The 2010 Formula Renault 2.0 Northern European Cup was the fifth Formula Renault 2.0 Northern European Cup season. The season began at Hockenheim on 17 April and finished on 17 October at Nürburgring, after nineteen races. Making its début in the series in 2010 was the new-specification car, designed by Barazi-Epsilon. It replaced the Tatuus chassis that had been in the series since 2000, but the Tatuus cars were still used in the secondary Formula Renault 2000 Class.

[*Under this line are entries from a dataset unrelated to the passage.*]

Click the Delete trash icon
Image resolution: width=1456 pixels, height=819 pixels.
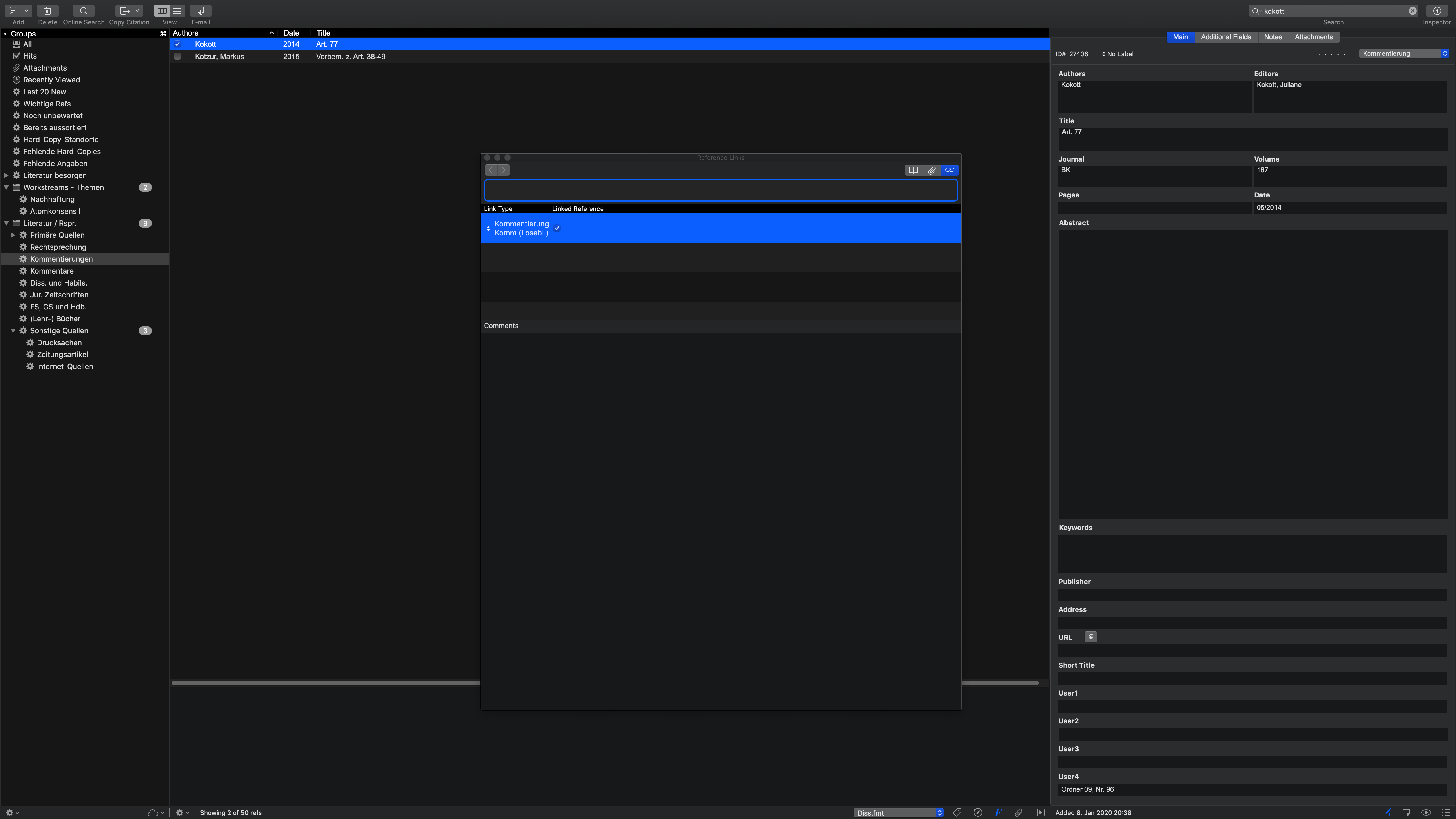point(47,11)

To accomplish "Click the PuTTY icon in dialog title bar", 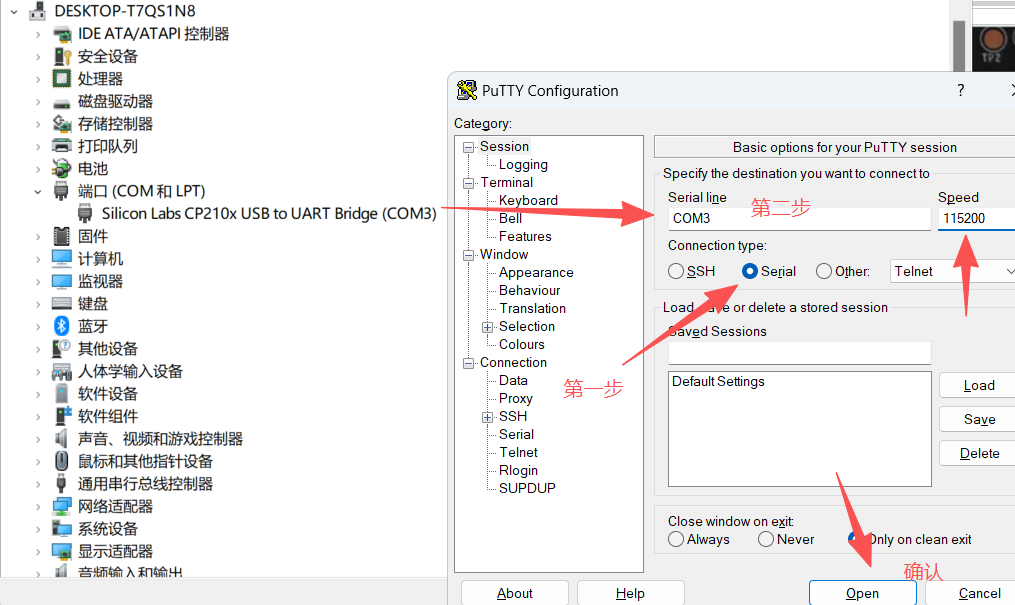I will (x=467, y=90).
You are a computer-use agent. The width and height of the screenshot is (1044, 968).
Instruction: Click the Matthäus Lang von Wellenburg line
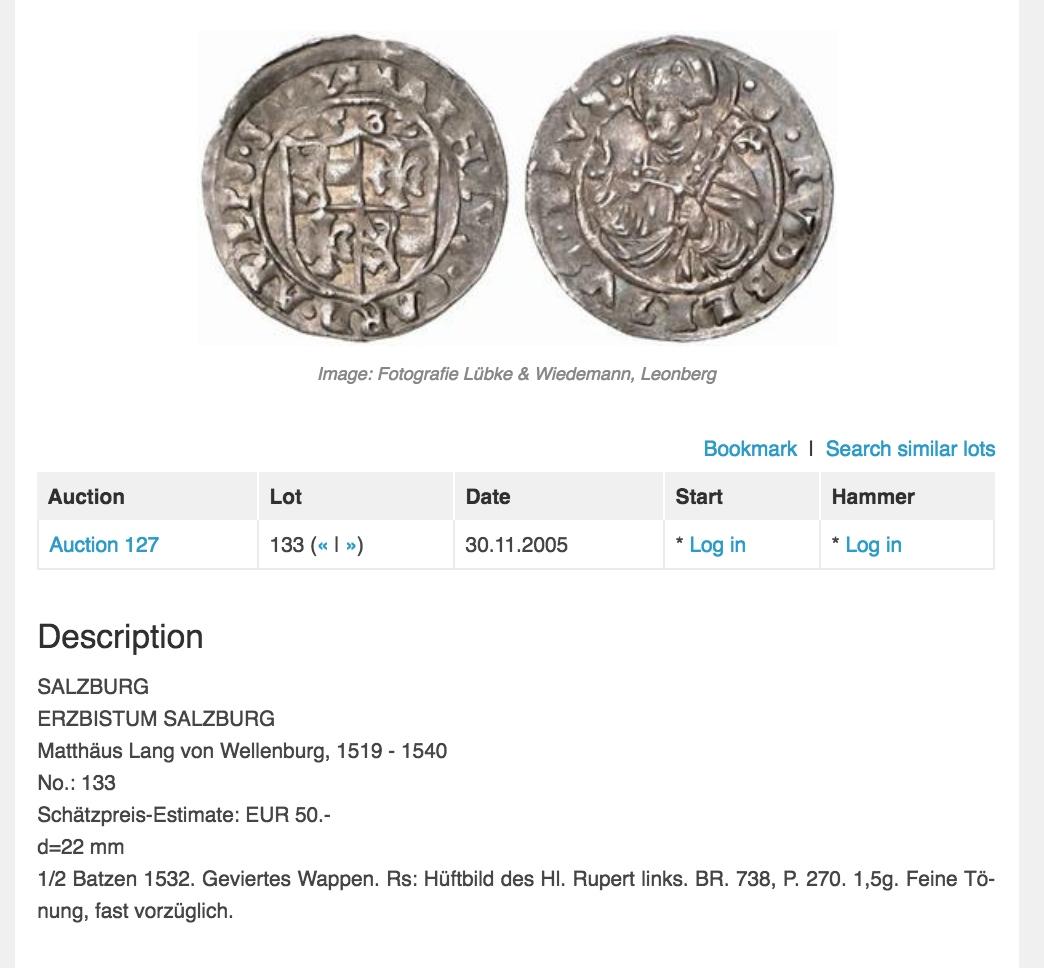[x=242, y=751]
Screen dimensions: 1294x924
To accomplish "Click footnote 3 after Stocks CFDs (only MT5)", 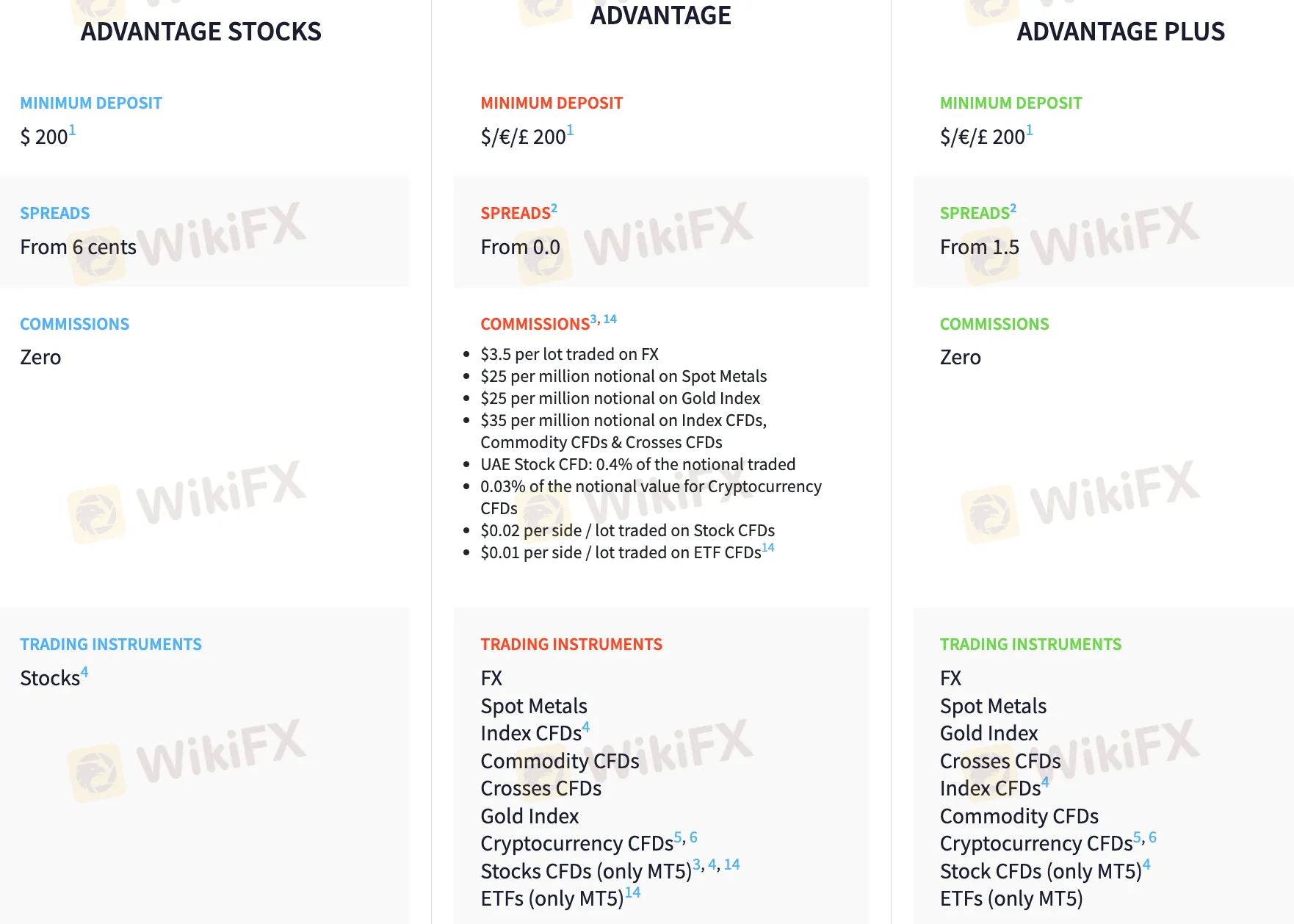I will [x=696, y=865].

KEO Racing driver Ludwig Ghidi won the main NEC championship title, having won two races during the season – the season-opening rounds at Hockenheim – but eleven further podiums helped him to claim his first ever car racing title. Mikkel Mac of the KTR team finished the season as runner-up, winning three races at Zandvoort and two at Oschersleben, but only featured three further times on the podium. Van Amersfoort Racing duo Jeroen Mul and Liroy Stuart took the next two placings in the final championship standings, with Mul taking two victories at Zandvoort and Oschersleben, while Stuart took four second places including one behind Mul. Team Astromega driver Sam Dejonghe completed the top five. Other drivers to win races were Eurocup champion Kevin Korjus, who won each of his five starts in the series for Koiranen Bros. Motorsport, Karl-Oscar Liiv won a pair of races for MP Motorsport at Assen, with Kevin Mirocha (SL Formula Racing, Nürburgring), Daniël de Jong (MP Motorsport, Nürburgring), Genís Olivé (Epsilon Euskadi, Spa-Francorchamps), Robin Frijns (Josef Kaufmann Racing, Spa-Francorchamps) and Will Stevens (MP Motorsport, Spa-Francorchamps) all winning a race each. One race was cancelled due to poor weather conditions.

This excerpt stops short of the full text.